Date: Tuesday, June 20, 2017
Sail Training International’s Rendez-vous 2017 Bermuda to Boston race results are now official: 1st place in Class B goes to Pride of Baltimore II.
(…and the crowed roared…joke…maybe the roar we imagined merely whispered in our minds …).
2017 back-to-back 1st place wins by Pride of Baltimore II are now recorded in international tall ship sail training race history (via two Captains who alternated between the two races). No other American sailing vessel participating in international tall ship races has Pride’s record of 1st in class stretching back to her first 1st Class B win in the millennium year 2000 transAtlantic (eastbound Nova Scotia to England) tall ship sail training race.
In the 2000 race, as well as in the 2009 Bermuda to Charleston race, and in these two recent races (Charleston to Bermuda and Bermuda to Boston) Pride was the first of the larger vessels, as well as the first traditional wood constructed and oldest rig style vessel in the racing fleet to cross the finish (she models the American Baltimore Clipper of the War of 1812 privateer fame). But she was not the first competitor to finish ( except for the 2017 Charleston to Bermuda race when Pride was actually the first vessel to cross the finish line). The vessels that led Pride across the finish line have all been the smaller, shorter, more modern 20 and 21-century sloops and ketch rigged vessels. Being shorter, they are to be complimented for besting Pride’s longer waterline. Being a much heavier vessel, I think Pride can be complimented for staying as close as she did to the smaller, lighter, and more modern vessels.
Setting aside, for the moment, any pride in performance, even more to be celebrated is the more than half a century of these international sail training tall ship races. They have been and continue to be wonderful cross cultural & cross national adventures by those of all ages (15 years and more) who have the gumption to do something very few others have the gumption to do.
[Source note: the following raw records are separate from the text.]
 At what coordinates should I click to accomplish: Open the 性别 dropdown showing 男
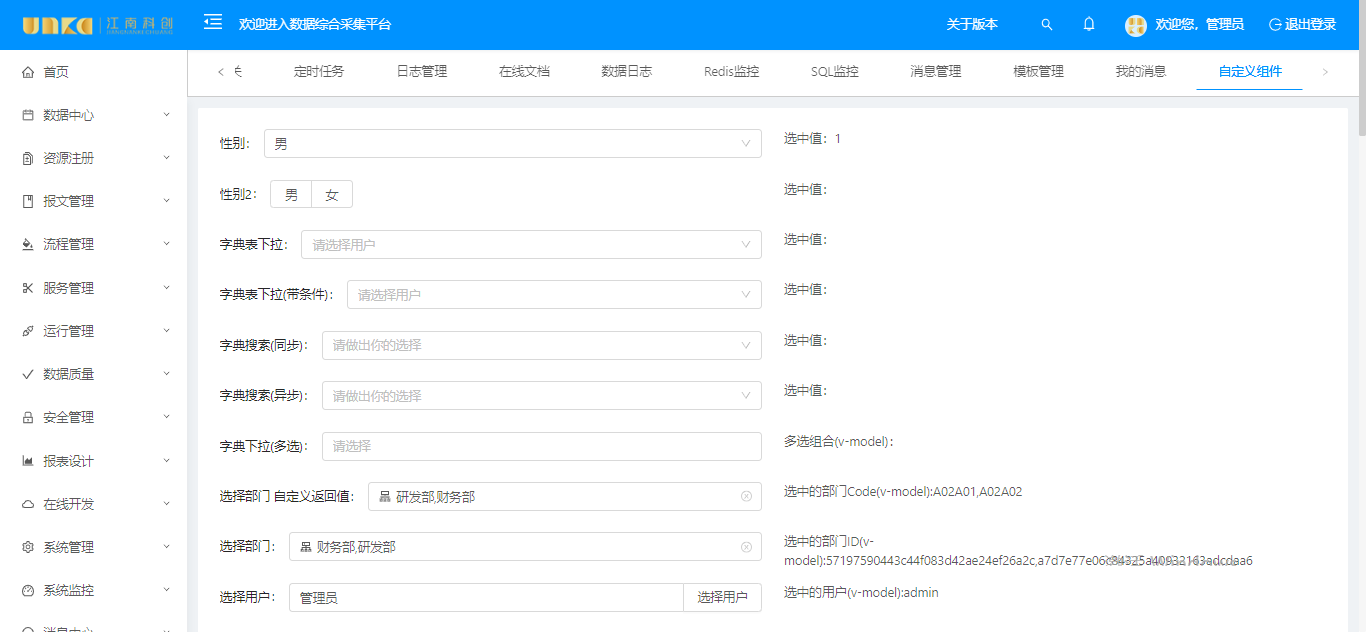click(x=512, y=144)
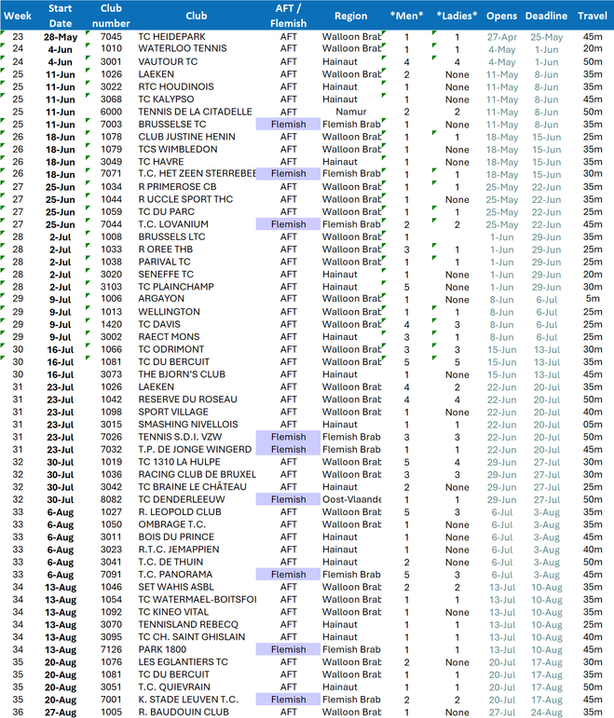Select the Club number column header
Image resolution: width=614 pixels, height=718 pixels.
(x=111, y=16)
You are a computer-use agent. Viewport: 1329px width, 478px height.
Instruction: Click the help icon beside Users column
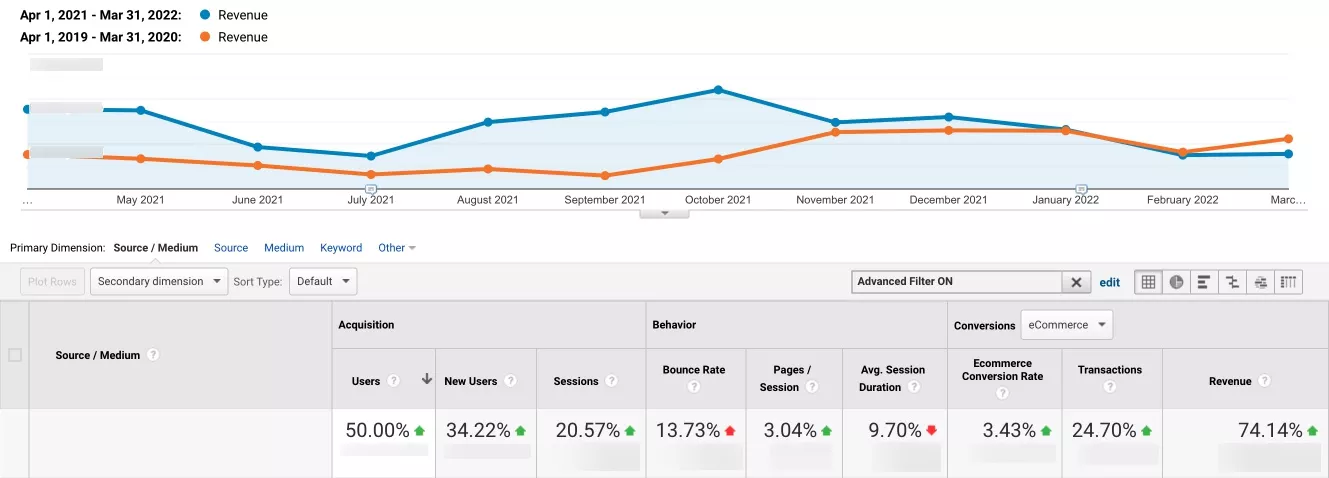[x=394, y=381]
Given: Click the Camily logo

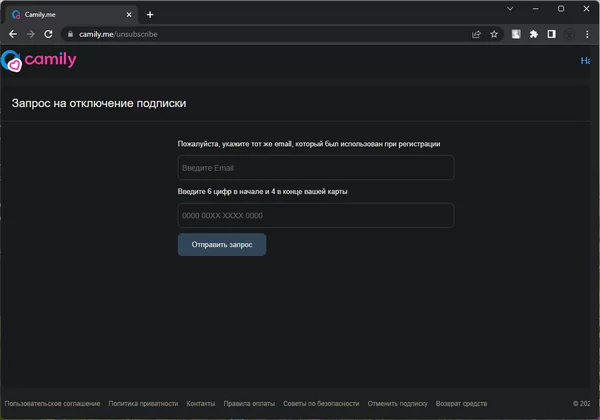Looking at the screenshot, I should (38, 61).
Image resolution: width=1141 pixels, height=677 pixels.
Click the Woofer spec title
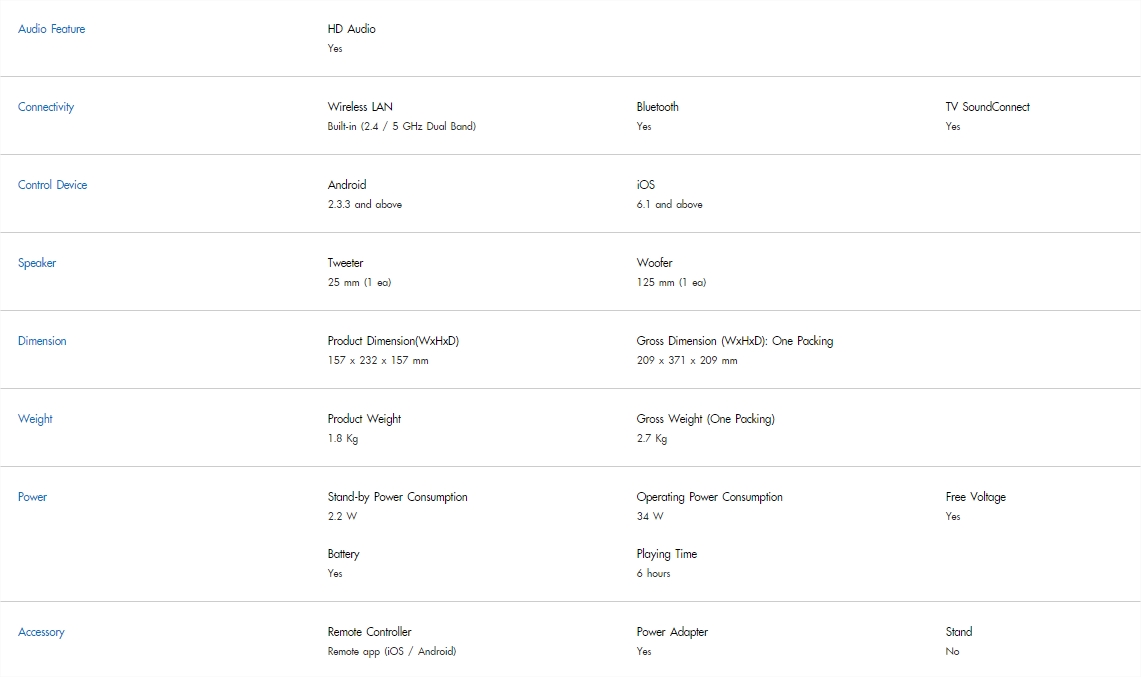[655, 263]
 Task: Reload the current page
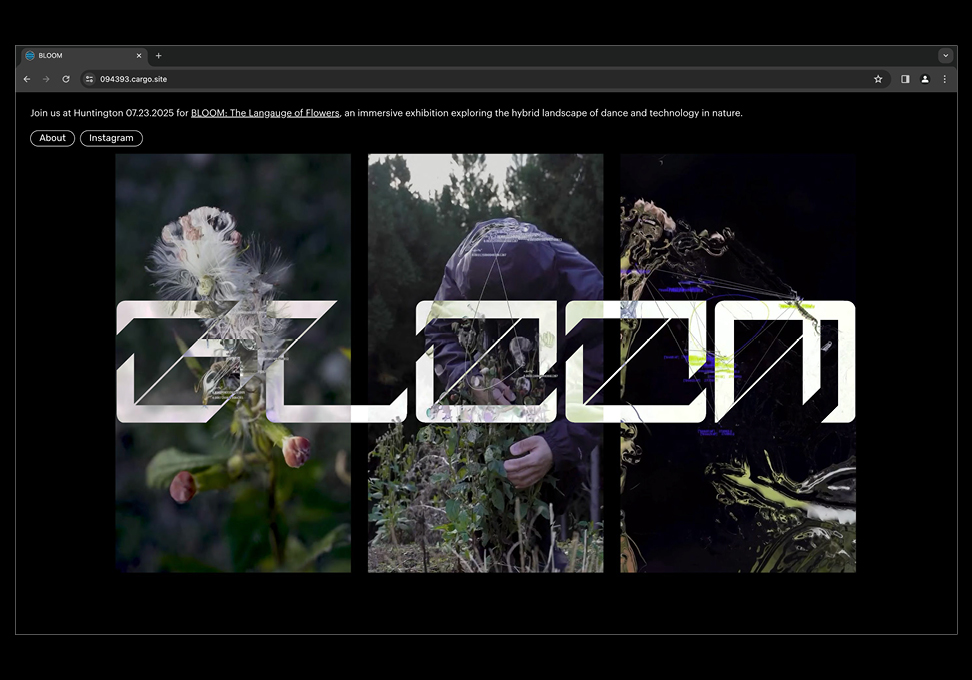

Sailing traditional and modern sailing vessels is not for the faint of heart. It is not about risk, however – sailing is one of the safest group activities around. But it does take gumption to be willing to go beyond one’s imagination of a sea-going voyage and actually do it and commit to going. A great deal of separation from the norm of societal opportunities occurs when one goes voyaging over the horizon beyond the sight of land aboard a sail training tall ship. It’s crowded with little privacy. You are disconnected from everyday communication with friends and family. Collaboration and group challenges with shipmates, most often previously unknown to you, happen day and night repeatedly and uninterruptedly for as long as it takes – could be for a few days to as long as a month. You are doing something you have little to no previous familiarity with, while being instructed and led by a core group of professional crew, who are fully interested in sharing their knowledge and experience.
So there you are – out of sight of land, extending the time from your last shower to your next shower. Shoulder to shoulder, elbow to elbow, hip to hip with others who are your shipmates, responding together to the unforgiving sea and always changing weather elements in a vessel heaving and lurching to the motion of the sea – using those elements to get to the finish line sooner than the rest of the fleet. An international fleet can number from more than a half dozen vessels to over one hundred participating vessels ranging in overall lengths from a little less than 50 feet to over 300 feet, all making the same effort to get to the finish, through changes in seagoing weather, ahead of the others to win the bragging rights and self-satisfaction for overcoming the strangeness of new challenges in a long proven, many centuries old, means of transportation. Don’t forget the importance of making and cleaning up meals three or more times a day no matter the conditions and the motion, as well regular daily (or more frequent) cleaning of other facilities used by all aboard, and keeping your own stuff in your own space aboard a universe limited by length, breadth, and depth shared by as many as can be fit aboard.
While competitive performance is fun, the record established in a history of records is wonderful…what is best and most fundamental, are the successes of the very small isolated “island” societies that are the individual vessels with their crews of many ages & nationalities, most of whom have not been to sea at all before, successfully managing their vessels safely to the end of the race. Ending up in the destination port is a great celebration for the safe and vigorously accomplished sailing adventure from the previous port, gaining new friends from those that used to be strange shipmates along the way.
And so a toast…
Hail to the accomplished crews of Sail Training International’s Rendez-vous 2017!